Can our current housing crisis in Vancouver be traced back to one decision made by City Hall nearly 40 years ago?

Thursday, March 15, 1973 was the date that ensured homes in Metro Vancouver would become unaffordable. That evening a group of Vancouver City Councillors met informally and came to a consensus. They would slow growth, stop any more West Ends, preserve all single house neighbourhoods and direct the 700,000 people expected in the next 3 decades to the suburbs.

A new political party called TEAM had just been elected. They immediately fired first Chief Planner Gerald Sutton Brown and downzoned the West End which he had created. The West End you see today is almost exactly as he had left it in 1973. The revolution they brought to city planning was so profound that we can say we are still in the TEAM Era. Under Sutton Brown who came from Jamaica, Vancouver developed under the organic British or London model. In the TEAM Era Vancouver has become just another West Coast US city.

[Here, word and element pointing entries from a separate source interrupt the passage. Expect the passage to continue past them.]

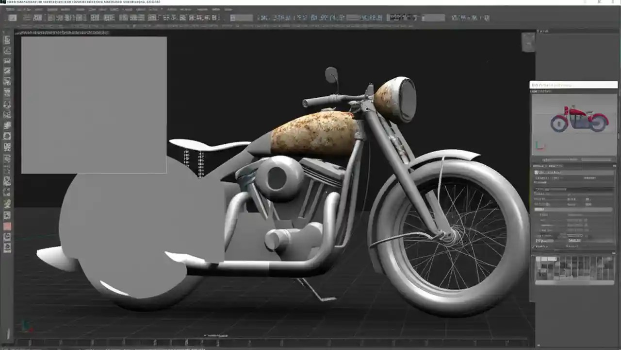Viewport: 621px width, 350px height.
Task: Click the Save Scene icon on the toolbar
Action: pyautogui.click(x=36, y=18)
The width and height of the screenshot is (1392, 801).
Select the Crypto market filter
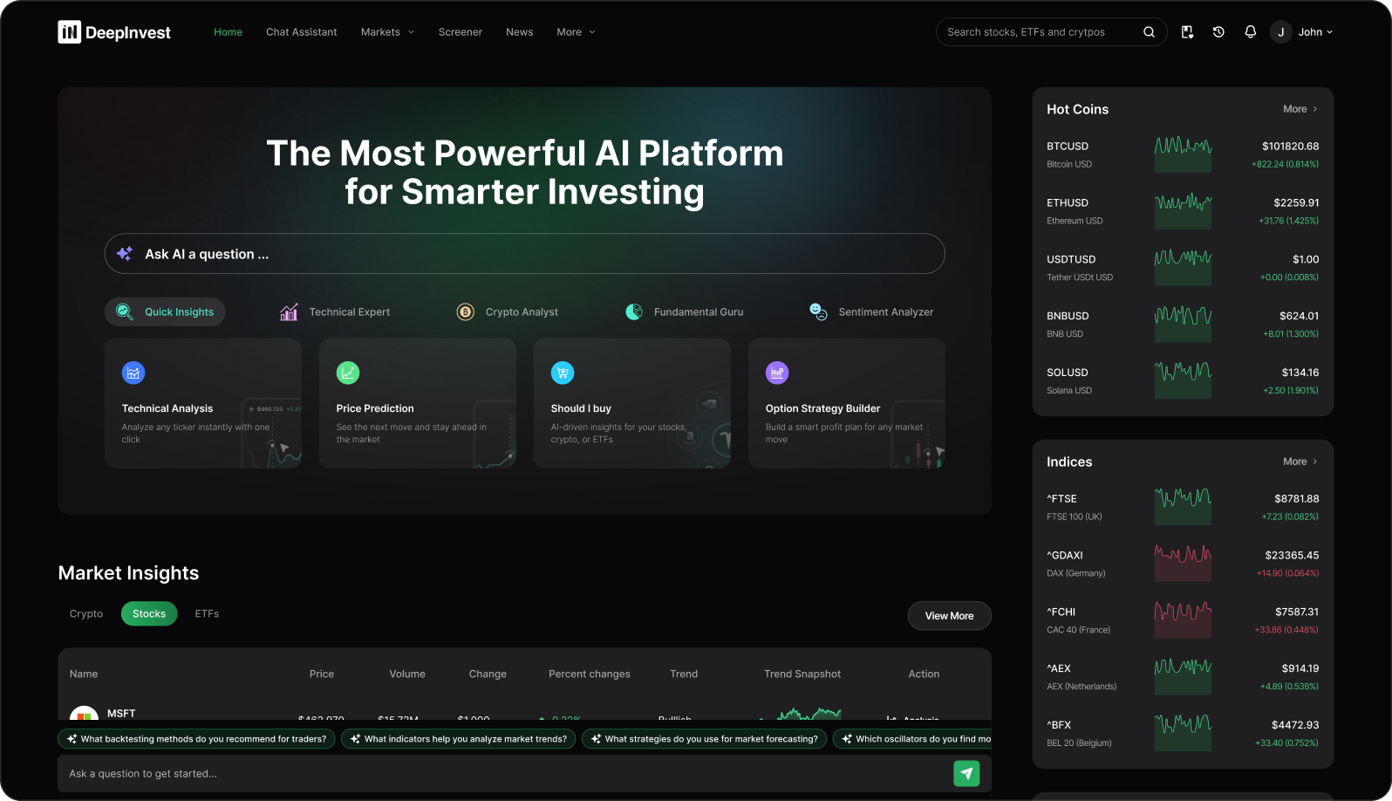[x=86, y=614]
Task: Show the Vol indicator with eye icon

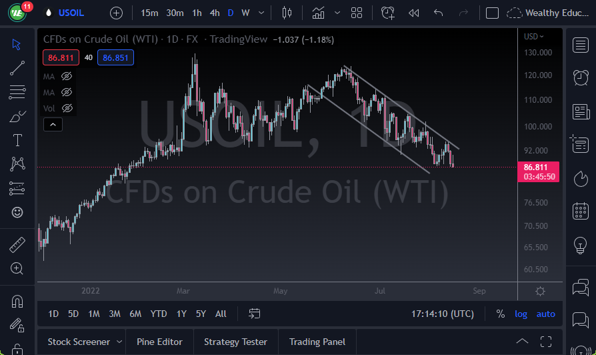Action: coord(67,108)
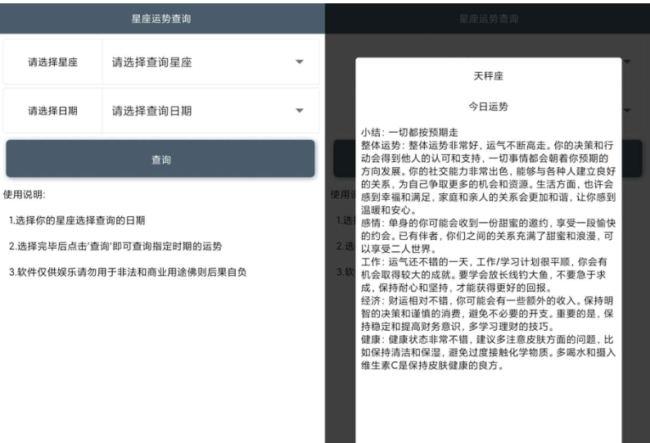This screenshot has height=443, width=650.
Task: Select the 请选择星座 label
Action: click(53, 62)
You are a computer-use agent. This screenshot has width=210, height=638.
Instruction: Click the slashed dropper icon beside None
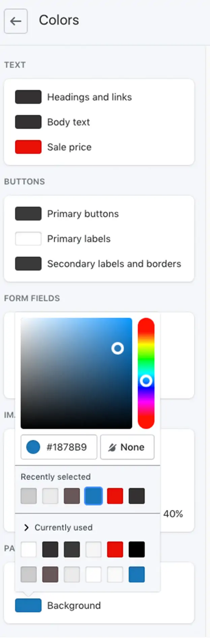point(112,447)
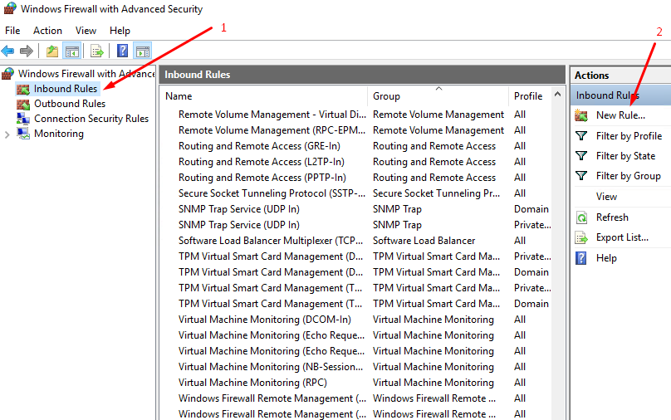
Task: Click the blue Help toolbar icon
Action: pyautogui.click(x=122, y=51)
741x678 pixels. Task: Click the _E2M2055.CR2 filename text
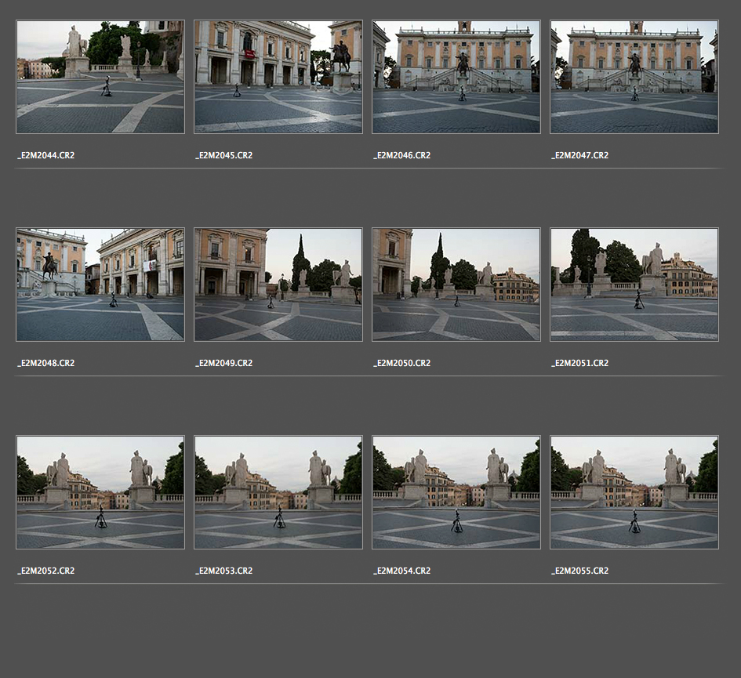pyautogui.click(x=579, y=571)
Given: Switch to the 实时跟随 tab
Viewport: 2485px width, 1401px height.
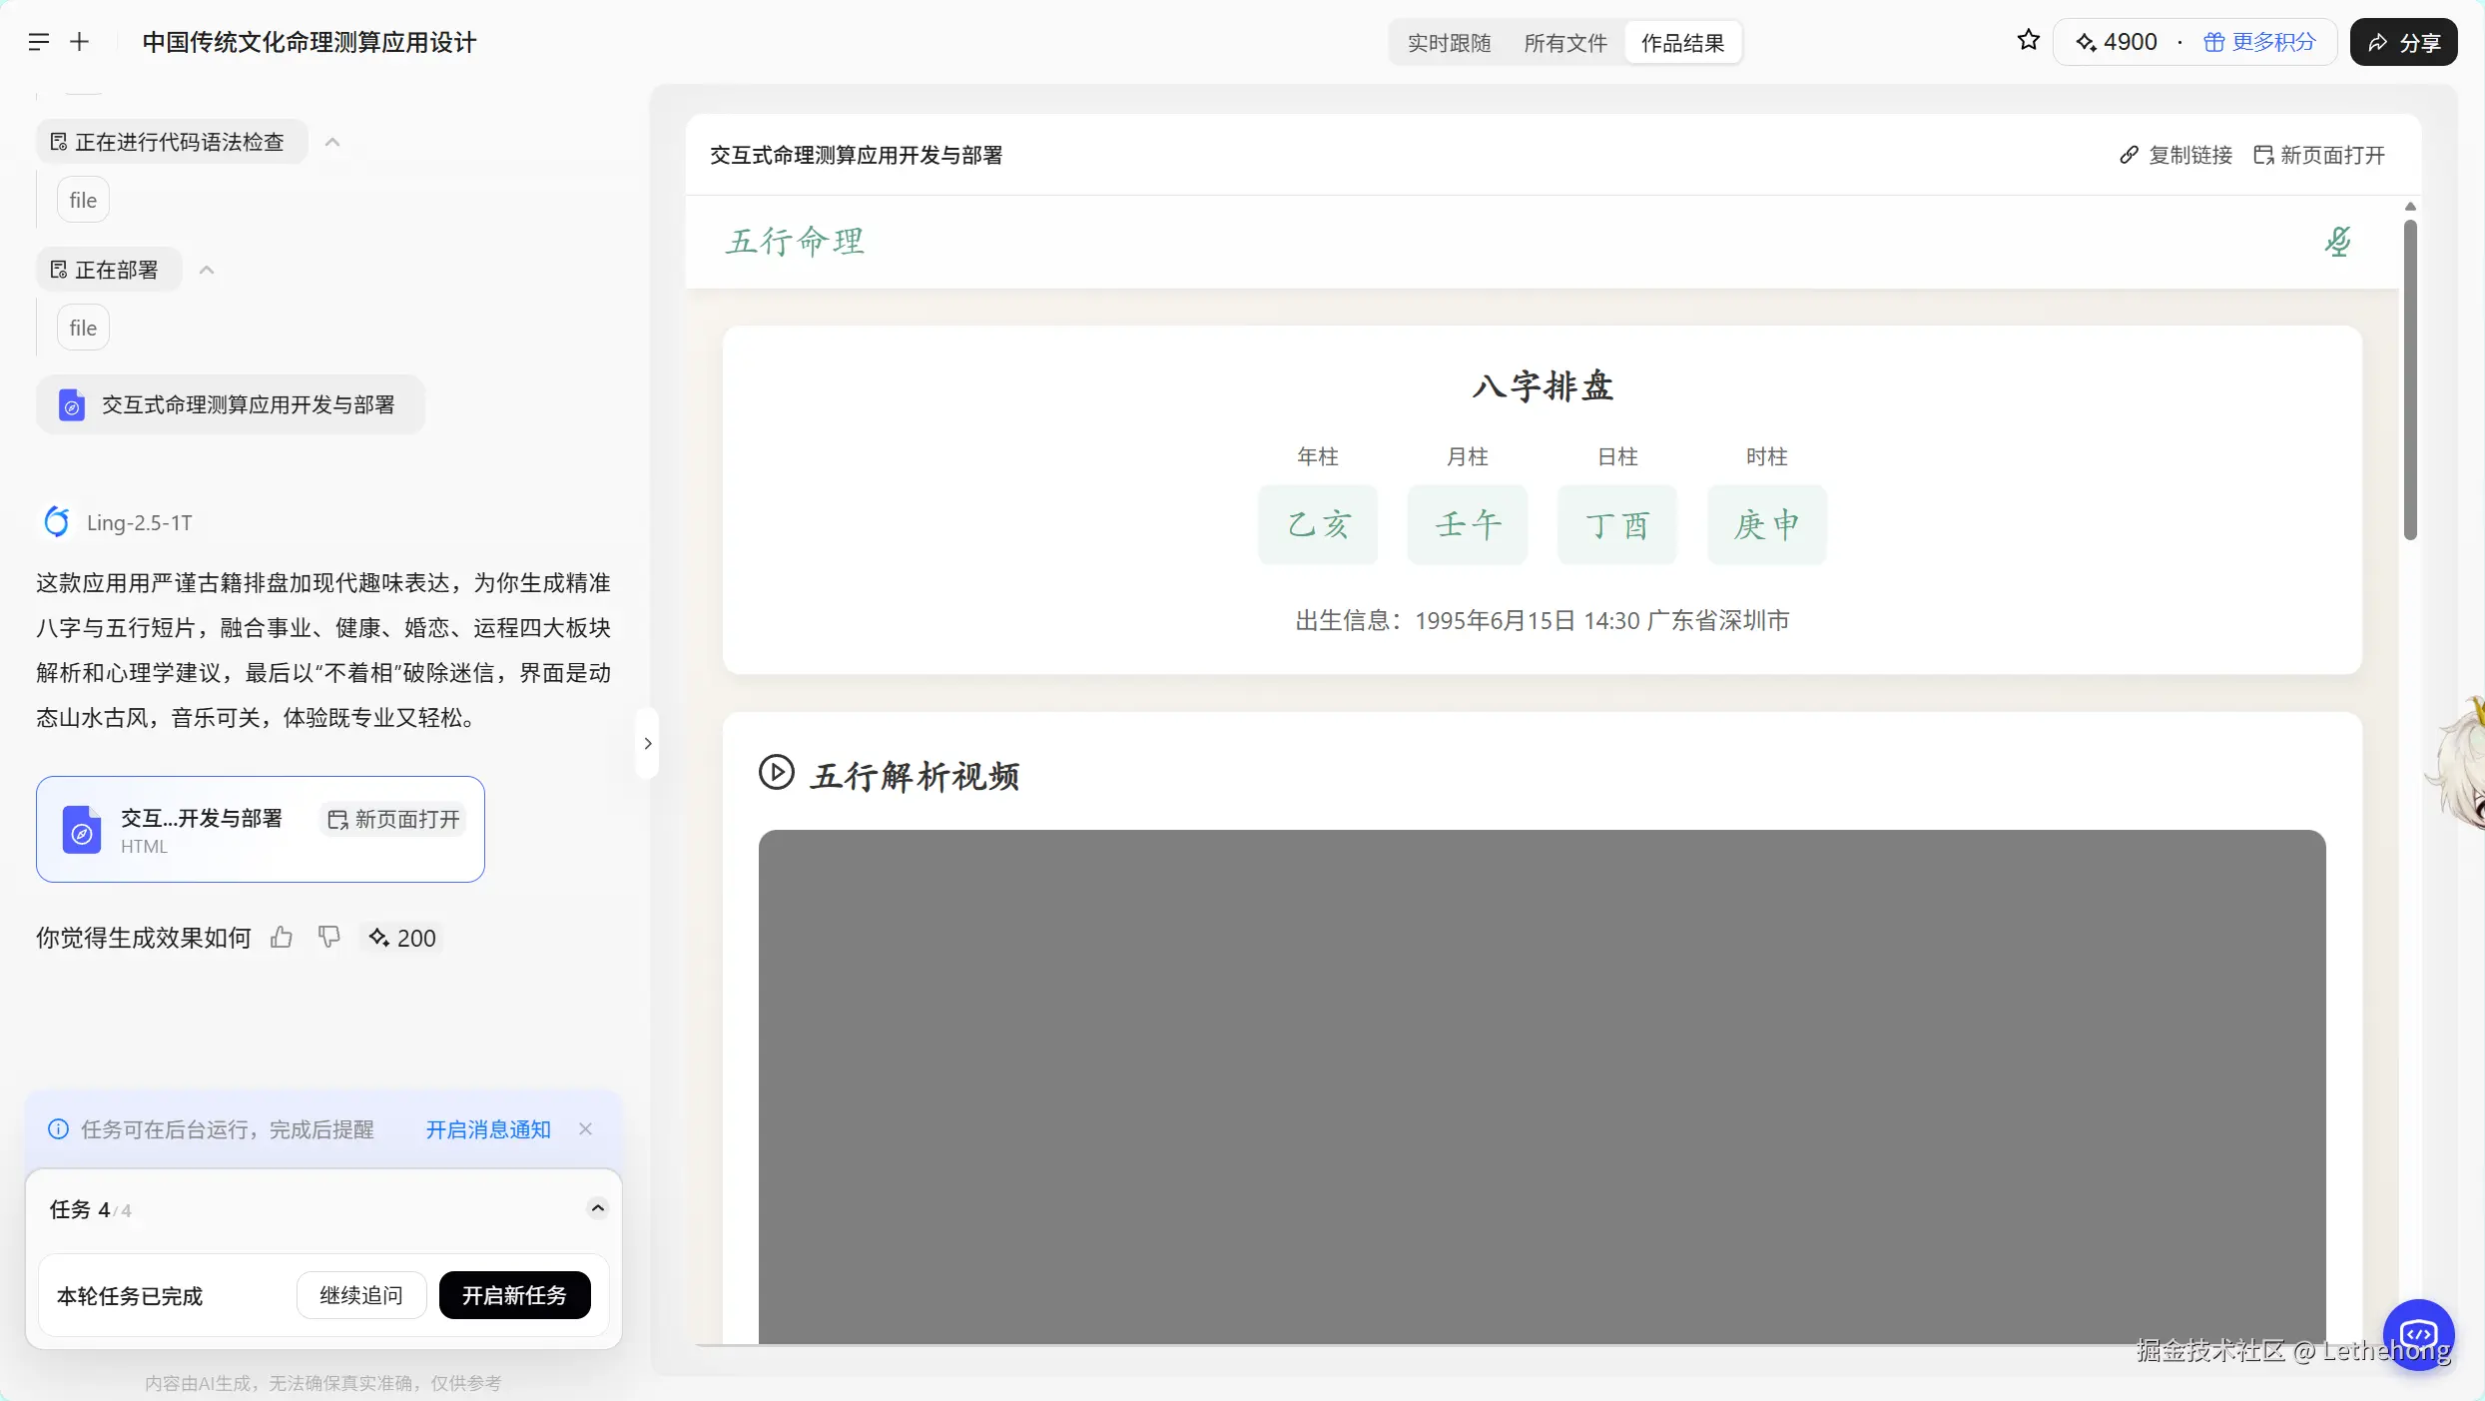Looking at the screenshot, I should coord(1449,43).
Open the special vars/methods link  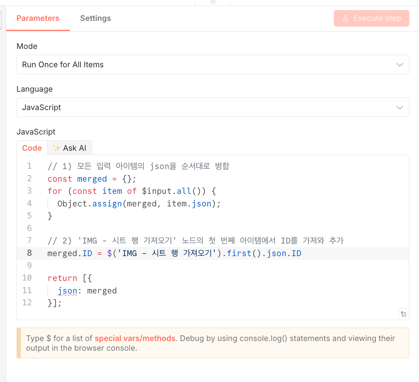tap(135, 338)
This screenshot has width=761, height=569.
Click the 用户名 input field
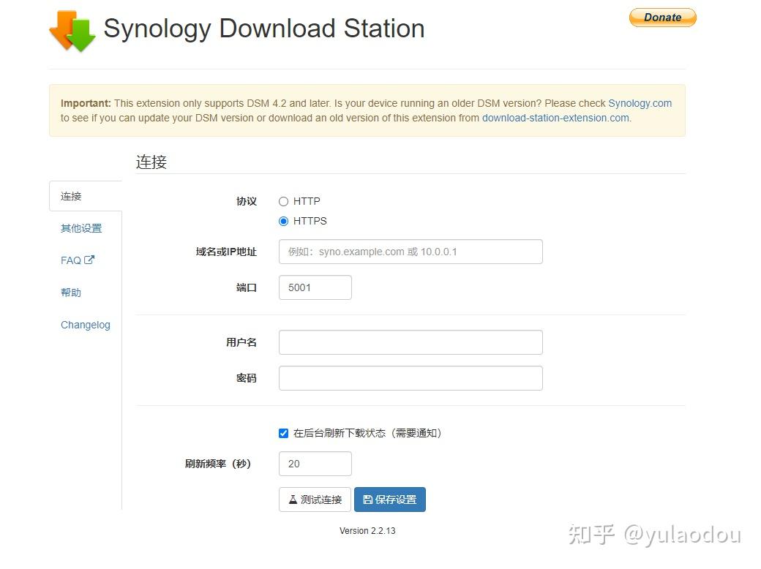tap(411, 342)
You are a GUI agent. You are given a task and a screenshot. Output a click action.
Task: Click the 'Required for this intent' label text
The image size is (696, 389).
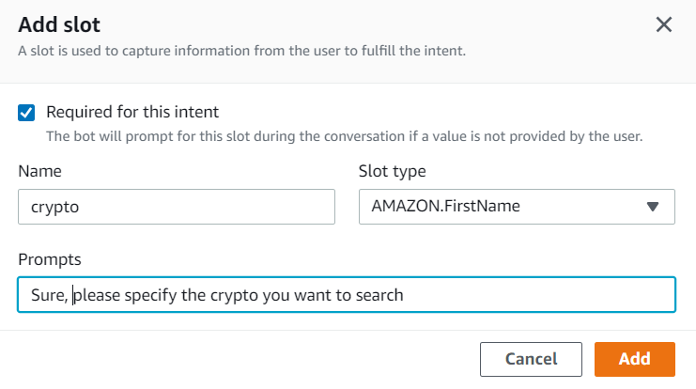point(132,113)
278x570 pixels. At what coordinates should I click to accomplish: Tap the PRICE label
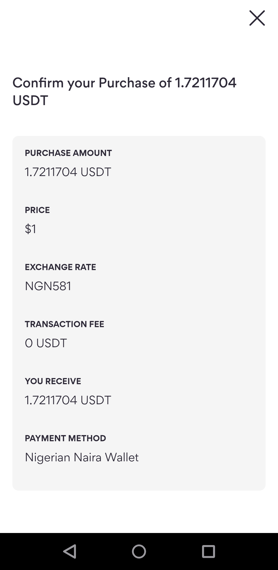[x=37, y=210]
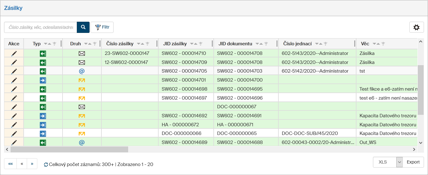
Task: Edit the row with JID zásilky DOC-000000066
Action: (x=14, y=134)
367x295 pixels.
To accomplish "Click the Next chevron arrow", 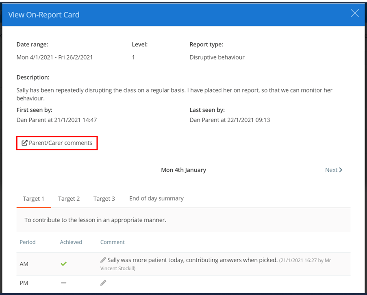I will [341, 170].
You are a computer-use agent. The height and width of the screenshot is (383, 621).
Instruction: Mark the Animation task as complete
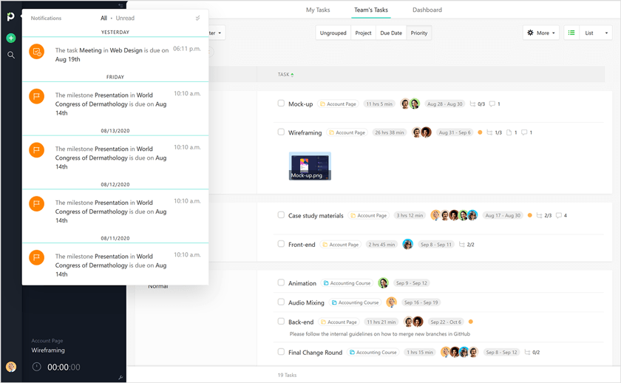coord(281,282)
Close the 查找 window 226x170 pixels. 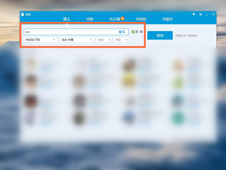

The most profound symbol of the change in planning philosophy is Buffer Housing. In the West End, there is no housing on major streets, just retail. All dense housing is on quieter streets. Today it is just the opposite. The quieter streets are reserved for single houses. All the density today is put on the most unliveable busy streets where residents provide a buffer to absorb the noise and pollution.

Sutton Brown supported housing everywhere. Almost all of the residential towers and most midrise apartment buildings sprinkled around the city were built in his 20 years. The Vancouver Special is another legacy. More than half of all rental apartments today were created under Sutton Brown. Only 15% of rental apartments today were built in the last five decades since he was fired.

In the TEAM Era, the majority of Vancouver’s single house neighbourhoods have fewer people today than in 1973. Despite the growing housing crisis, thousands of bungalows were demolished and replaced with large houses with fewer people.

I regret to say that this scandalous misallocation of resources happened during a period when I served as both Vancouver City Councillor and Mayor. It is only after much research which I summarized in a playlist of four videos, that I understood what actually happened. Everything I ever heard at City Hall was praise of TEAM and denigration of Gerald Sutton Brown. It was only after years of study that I reluctantly came to the opposite conclusion.

I am now dedicating myself to ending the era of economics-free planning and to unleashing market forces to provide affordable housing for all.